(Exercise instructions):
Extend the forum thread about designing an overlanding navigation system, continuing from its last sentence.

(Quoted passage):

----

Blank Slate - Designing the Best Overlanding Navigation "system".

Bad Frog

New member
I have been lurking for a while and soaking up all of the great info on this site. Many thanks to this phenomenal community!

Here is my opportunity/challenge: I am preparing my overland vehicle for a 6-9 month rebuild/upgrade. It is a Hummer H1 with a comprehensive battery/power management system for both 12V and 24V. In addition to powertrain and suspension upgrades, I am taking the interior down to bare metal and reconfiguring the whole thing. As most are aware, while the seats themselves can be somewhat cramped when not modified, there is vast real estate between the driver and passenger seats.

Now this is where I could use some assistance. I want to build a new navigation "system" from the ground up - no constraints based on previously owned equipment and I have a planned budget for the nav system of $10K to include hardware. The truck also has a BGAN and plenty of room for exterior antennas, but this is *NOT* part of the $10K budget. Monthly subscription fees, software, etc are also *NOT* part of the budget.

The vehicle will largely be used for overloading in the US/Canada/Mexico for not more than 2-3 months at a time, but my better half would like to do an 4 month expedition through Northern Africa in 2022.

So my ask is, based on my situation and needs:

1. Is my navigation budget realistic or do I need to adjust?
2. If you could design the "perfect" nav system with moderate redundancy - I know, very subjective - based on the intended use, vehicle, duration of use, and budget, what would you build?

I do prefer laptops over tablets, but I am not wedded to that direction. I am routinely a OS X user but am willing to go PC or Android if it were to yield substantially better results.

I very much appreciate your thoughts and insight. I have this opportunity to do it correctly and have it tucked away nicely in the new interior design.
 

alanymarce

Well-known member
1. Is my navigation budget realistic or do I need to adjust?

- yes - cut it by about USD9K

2. If you could design the "perfect" nav system with moderate redundancy - I know, very subjective - based on the intended use, vehicle, duration of use, and budget, what would you build?

- an iPad will give you offline pdf maps, and if you add a GPS to it it'll give you maps.me, google maps, waze, etc.

----

(Data lines):
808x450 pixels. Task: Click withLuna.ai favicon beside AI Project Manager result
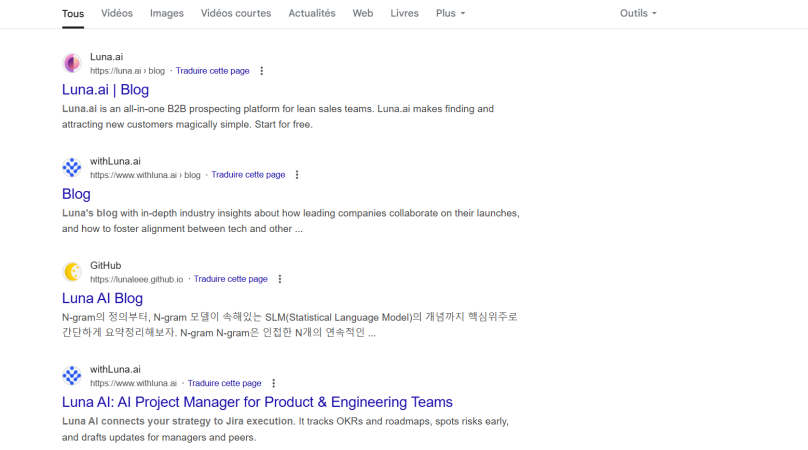coord(72,376)
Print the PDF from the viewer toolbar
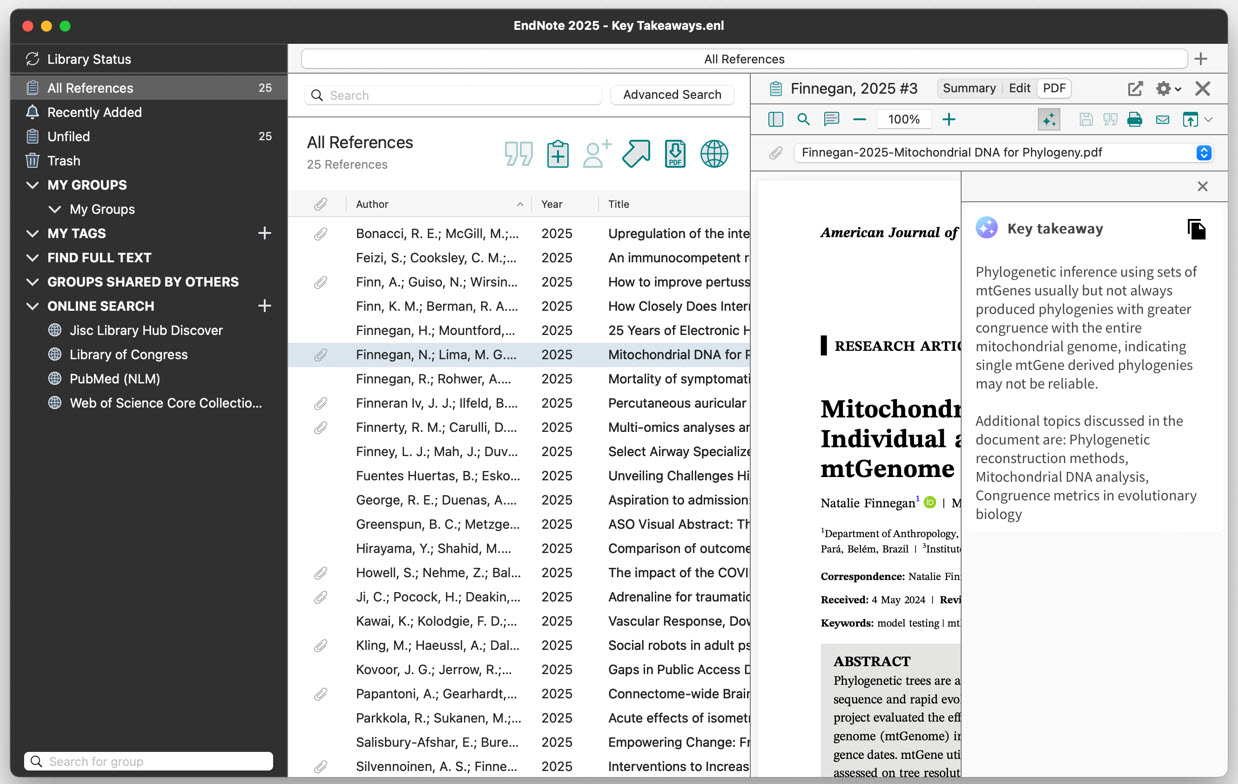The height and width of the screenshot is (784, 1238). point(1134,119)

----

(Expected answer):
- a GPS unit (we have a Garmin Colorado 300 for South America and a GPSMap 64 for everywhere else) will show you where you are - load it with the right local maps (t4A or whatever) to get high resolution maps
- an iPhone will give you maps.me, google maps, waze, etc., as a plan B
- ask the way - works everywhere except Brazil.
 

Bad Frog

New member
1. Is my navigation budget realistic or do I need to adjust?

- yes - cut it by about USD9K

2. If you could design the "perfect" nav system with moderate redundancy - I know, very subjective - based on the intended use, vehicle, duration of use, and budget, what would you build?

- an iPad will give you offline pdf maps, and if you add a GPS to it it'll give you maps.me, google maps, waze, etc.
- a GPS unit (we have a Garmin Colorado 300 for South America and a GPSMap 64 for everywhere else) will show you where you are - load it with the right local maps (t4A or whatever) to get high resolution maps
- an iPhone will give you maps.me, google maps, waze, etc., as a plan B
- ask the way - works everywhere except Brazil.
Very helpful. Thank you. Since I have a BGAN with laptop in the truck already, I take it I should be able to use the same software with the laptop and forego the iPad provided I get a GPS mouse receiver. Correct?
1. Is my navigation budget realistic or do I need to adjust?

- yes - cut it by about USD9K

2. If you could design the "perfect" nav system with moderate redundancy - I know, very subjective - based on the intended use, vehicle, duration of use, and budget, what would you build?

- an iPad will give you offline pdf maps, and if you add a GPS to it it'll give you maps.me, google maps, waze, etc.
- a GPS unit (we have a Garmin Colorado 300 for South America and a GPSMap 64 for everywhere else) will show you where you are - load it with the right local maps (t4A or whatever) to get high resolution maps
- an iPhone will give you maps.me, google maps, waze, etc., as a plan B
- ask the way - works everywhere except Brazil.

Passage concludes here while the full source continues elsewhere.